Public and private sector employers with a minimum of 50 employees will be required to publish data specifying:

  • The difference between the mean and median hourly remuneration for males and females. This data must include both full and part-time employees. 
  • The difference in the mean and median bonus (the exact definition may be provided by the forthcoming regulations) remuneration between females and males.
  • The percentage of male and female employees in receipt of bonuses as well as benefits in kind.

In addition to the data, employers will be expected to provide a narrative discussing reasons for any pay disparities and any measures they have taken, or propose to take, to eliminate reported differentials. The analysis must be published on a central government website and the employer’s website, if any. Reports will also need to be accessible for three years from publication.   

Remuneration is calculated by dividing the total pay (ordinary pay and bonus) by the total number of hours worked in the relevant pay period. Ordinary pay is calculated before any statutory deductions are made and includes basic pay, allowances (travel, car, etc.), overtime pay, shift premium pay and piecework pay.  

The Irish government recently published nonbinding guidance for employers on how to calculate their gender pay gap metrics. The guidance states employers are required to calculate the total pay of each employee employed on a chosen snapshot date in June 2022. The definition of “employees” includes full-time and part-time employees, contractors and partners personally hired by the employer to execute work or a service. The gender pay reporting obligation must be implemented for employers with at least 250 employees within six months from the snapshot date by December 2022 for the pay period of 12 months preceding the snapshot date chosen by the affected employer.


There will be no financial penalties for employers who fail to take action to reduce their gender pay gap. However, the Irish Human Rights and Equality Commission (IHREC) can apply to civil courts for an order forcing an employer to comply with the Act. In addition, employees can lodge a complaint with the Workplace Relations Commission (WRC), which will be able to investigate and order the employer to comply with the Act.

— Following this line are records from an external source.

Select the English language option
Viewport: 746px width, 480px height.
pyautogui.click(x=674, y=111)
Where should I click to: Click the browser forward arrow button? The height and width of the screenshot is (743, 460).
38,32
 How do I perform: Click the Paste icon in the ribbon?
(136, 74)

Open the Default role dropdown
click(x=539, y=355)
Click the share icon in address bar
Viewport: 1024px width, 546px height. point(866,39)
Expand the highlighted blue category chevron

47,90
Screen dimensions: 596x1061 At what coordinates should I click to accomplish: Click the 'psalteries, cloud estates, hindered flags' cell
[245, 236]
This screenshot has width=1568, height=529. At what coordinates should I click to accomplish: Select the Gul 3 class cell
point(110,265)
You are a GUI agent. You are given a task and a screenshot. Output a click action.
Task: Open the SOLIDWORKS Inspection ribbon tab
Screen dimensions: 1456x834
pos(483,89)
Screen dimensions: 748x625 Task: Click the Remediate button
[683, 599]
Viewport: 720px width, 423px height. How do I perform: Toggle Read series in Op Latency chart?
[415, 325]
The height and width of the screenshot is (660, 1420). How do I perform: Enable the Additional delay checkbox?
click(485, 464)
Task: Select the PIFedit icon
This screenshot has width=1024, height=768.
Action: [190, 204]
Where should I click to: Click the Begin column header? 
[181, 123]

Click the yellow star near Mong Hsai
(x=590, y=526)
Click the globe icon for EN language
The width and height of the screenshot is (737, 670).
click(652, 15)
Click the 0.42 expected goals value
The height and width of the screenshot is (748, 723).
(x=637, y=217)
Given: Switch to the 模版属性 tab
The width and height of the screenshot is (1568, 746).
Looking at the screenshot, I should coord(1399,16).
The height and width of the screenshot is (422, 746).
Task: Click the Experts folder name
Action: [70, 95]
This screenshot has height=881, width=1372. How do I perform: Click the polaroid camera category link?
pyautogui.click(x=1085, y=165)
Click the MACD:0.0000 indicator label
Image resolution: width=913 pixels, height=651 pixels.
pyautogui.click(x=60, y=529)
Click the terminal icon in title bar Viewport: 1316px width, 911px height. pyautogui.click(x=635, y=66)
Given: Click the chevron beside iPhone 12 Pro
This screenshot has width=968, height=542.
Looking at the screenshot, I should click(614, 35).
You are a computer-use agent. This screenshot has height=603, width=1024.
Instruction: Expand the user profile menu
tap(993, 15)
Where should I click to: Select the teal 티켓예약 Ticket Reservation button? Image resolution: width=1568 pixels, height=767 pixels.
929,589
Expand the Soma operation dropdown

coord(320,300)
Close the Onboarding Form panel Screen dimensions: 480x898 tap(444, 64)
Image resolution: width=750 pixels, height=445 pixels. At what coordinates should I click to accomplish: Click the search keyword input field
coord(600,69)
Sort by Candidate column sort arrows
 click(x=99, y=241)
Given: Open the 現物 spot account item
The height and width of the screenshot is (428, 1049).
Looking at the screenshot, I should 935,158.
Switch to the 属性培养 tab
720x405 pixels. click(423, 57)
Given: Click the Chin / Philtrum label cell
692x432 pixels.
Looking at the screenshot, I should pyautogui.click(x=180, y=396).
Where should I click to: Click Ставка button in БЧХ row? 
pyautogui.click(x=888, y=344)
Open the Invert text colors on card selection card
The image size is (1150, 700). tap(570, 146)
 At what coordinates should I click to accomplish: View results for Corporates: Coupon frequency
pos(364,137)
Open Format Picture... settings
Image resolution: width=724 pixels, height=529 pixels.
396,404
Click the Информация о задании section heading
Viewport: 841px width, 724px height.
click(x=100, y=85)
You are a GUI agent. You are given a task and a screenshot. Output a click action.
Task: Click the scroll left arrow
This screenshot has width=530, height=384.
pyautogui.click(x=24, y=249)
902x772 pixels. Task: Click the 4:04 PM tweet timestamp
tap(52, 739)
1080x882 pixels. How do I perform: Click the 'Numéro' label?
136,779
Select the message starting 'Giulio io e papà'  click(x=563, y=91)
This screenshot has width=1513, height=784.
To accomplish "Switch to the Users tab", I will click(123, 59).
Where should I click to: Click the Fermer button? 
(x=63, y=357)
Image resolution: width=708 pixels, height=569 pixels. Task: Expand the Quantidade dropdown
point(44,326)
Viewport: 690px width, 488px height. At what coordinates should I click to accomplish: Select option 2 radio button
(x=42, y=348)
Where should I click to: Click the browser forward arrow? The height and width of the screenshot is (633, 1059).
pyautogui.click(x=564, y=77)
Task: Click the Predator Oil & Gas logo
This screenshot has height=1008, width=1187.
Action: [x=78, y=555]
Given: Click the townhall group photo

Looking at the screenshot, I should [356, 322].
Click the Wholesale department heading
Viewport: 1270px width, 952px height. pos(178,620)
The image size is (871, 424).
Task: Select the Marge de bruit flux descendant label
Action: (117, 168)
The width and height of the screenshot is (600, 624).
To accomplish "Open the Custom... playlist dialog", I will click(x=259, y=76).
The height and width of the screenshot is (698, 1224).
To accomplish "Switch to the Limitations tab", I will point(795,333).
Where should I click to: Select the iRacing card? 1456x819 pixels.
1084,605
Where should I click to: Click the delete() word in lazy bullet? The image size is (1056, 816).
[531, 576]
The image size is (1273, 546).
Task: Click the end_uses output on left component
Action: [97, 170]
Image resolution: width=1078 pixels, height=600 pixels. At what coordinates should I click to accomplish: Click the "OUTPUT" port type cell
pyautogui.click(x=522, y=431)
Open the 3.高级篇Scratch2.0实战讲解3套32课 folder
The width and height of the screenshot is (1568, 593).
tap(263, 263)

Employers may also face negative publicity, difficulties retaining talent and potential pay raise demands from their employees. 

Next steps

Employers with more than 50 employees should start preparing for the upcoming implementation of the Act by auditing their employees’ remuneration. Employers may want to start strategic discussions with their internal payroll, human resources and IT departments, as well legal counsels and public relations advisors as needed. Employers should:

  • Ensure that they have the necessary technological resources to support their new reporting obligations
  • Ensure that their reporting obligations are in compliance with relevant data protection laws
  • Plan their internal and external communication strategy regarding their new reporting obligations

If any gender pay differences are identified, employers should work to find the reasons and think about actions that can be taken to reduce them.